# Intuitional Description

Bayesian Model Averaging improves predictions by combining multiple models weighted by their posterior probabilities, acknowledging uncertainty in model selection rather than relying on a single "best" model.

# Graphical Summary

![figure](./cartoons/Bayesian_model_averaging.svg)

# Key Formula

Let’s assume we have a set of models $M_1, M_2, \dots, M_K$ and we want to predict a value for a new observation $y^*$ based on the models. For each model $M_k$, we calculate a prediction, denoted as $\hat{y}^*_k$. 

The **model-averaged prediction** is typically given by the weighted sum of the predictions from each model:

$$
\hat{y}^*_{\text{avg}} = \sum_{k=1}^{K} w_k \hat{y}^*_k
$$

Where:
- $w_k$ is the weight associated with model $M_k$, which reflects how likely or good the model is at describing the data.
- $\hat{y}^*_k$ is the prediction made by model $M_k$ for the new data point.



# Technical Details



## Weights in Model Averaging

The weights $w_k$ can be assigned based on various criteria:
1. **Bayesian Model Averaging (BMA)**: In the Bayesian framework, the weights correspond to the posterior model probabilities, i.e., the probability of each model given the data:

   $$ 
   w_k = P(M_k | D) 
   $$

   Where $P(M_k | D)$ is the posterior probability of model $M_k$ given the observed data $D$.

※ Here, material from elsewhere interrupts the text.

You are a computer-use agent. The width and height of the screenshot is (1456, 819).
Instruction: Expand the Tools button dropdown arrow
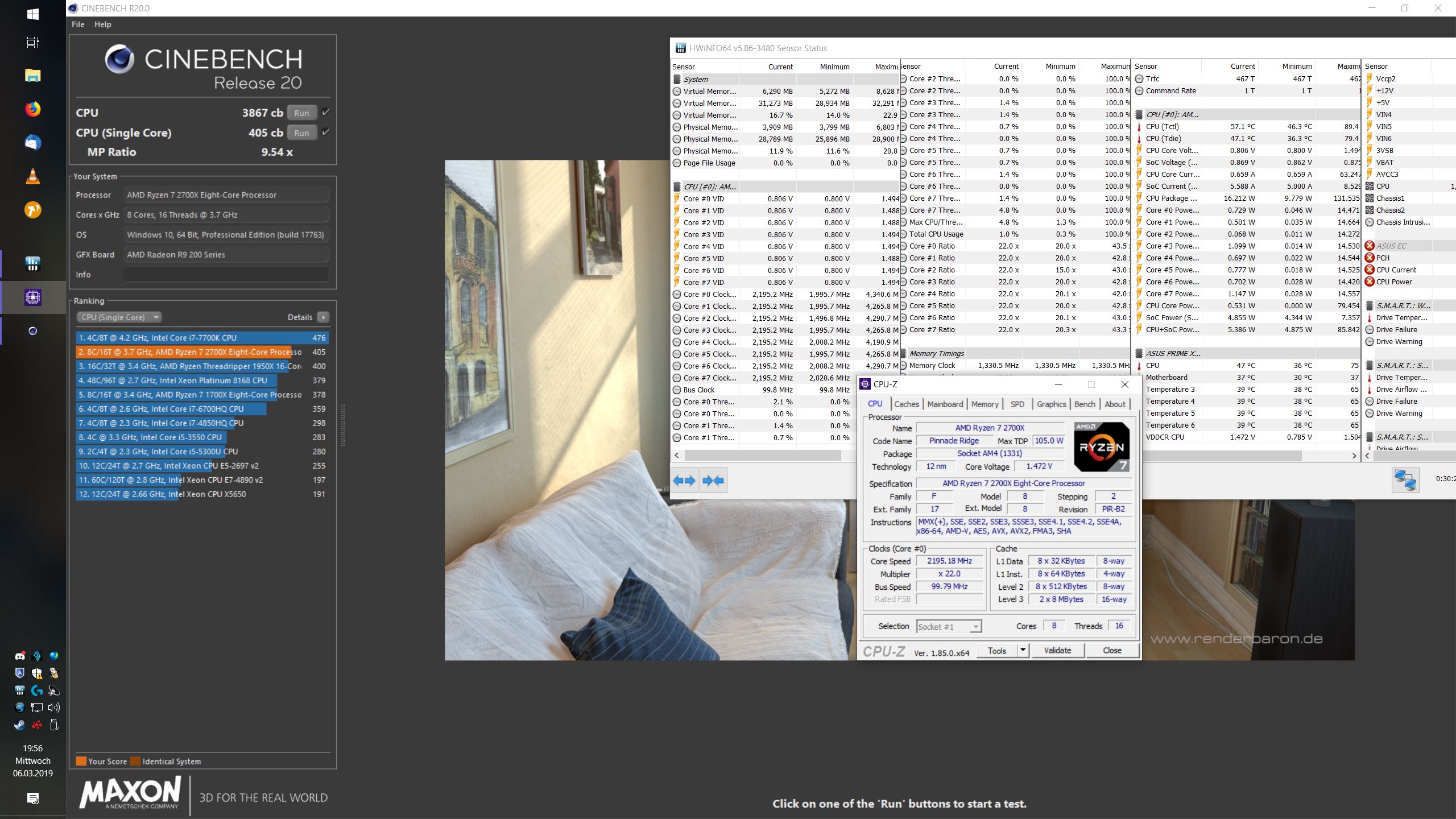1023,650
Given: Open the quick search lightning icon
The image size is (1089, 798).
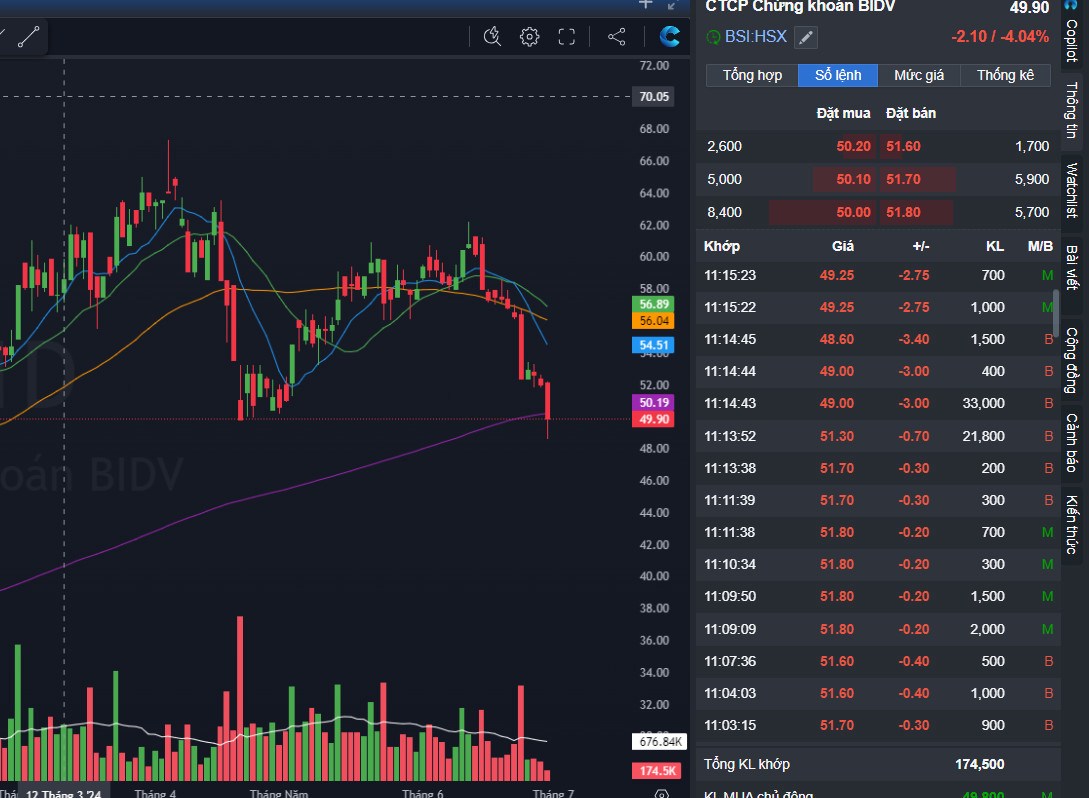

2. **[Do we want to include AIC and BIC???]**

**Akaike Information Criterion (AIC) or Bayesian Information Criterion (BIC)**: In a frequentist context, the weights are often computed based on the relative likelihood of each model, using information criteria like AIC or BIC. The models with lower AIC/BIC values are considered to be more likely and receive higher weights.

   $$ 
   w_k = \frac{e^{-\frac{1}{2} \Delta \text{AIC}_k}}{\sum_{j=1}^K e^{-\frac{1}{2} \Delta \text{AIC}_j}} 
   $$

   Where $\Delta \text{AIC}_k = \text{AIC}_k - \min(\text{AIC})$, and $\text{AIC}_k$ is the AIC of model $k$.


## Why Model Averaging Works



BMA accounts for the uncertainty involved in selecting the model, **preserving the uncertainty about models**.

1. **Reduced Risk of Overfitting**: By averaging over multiple models, we avoid overfitting to any one model. Even if one model fits the training data well but fails to generalize, other models can provide complementary information, reducing the overall risk of overfitting.
  
2. **Improved Accuracy**: If models make different types of errors, combining their predictions can reduce the variance and bias, leading to more accurate predictions.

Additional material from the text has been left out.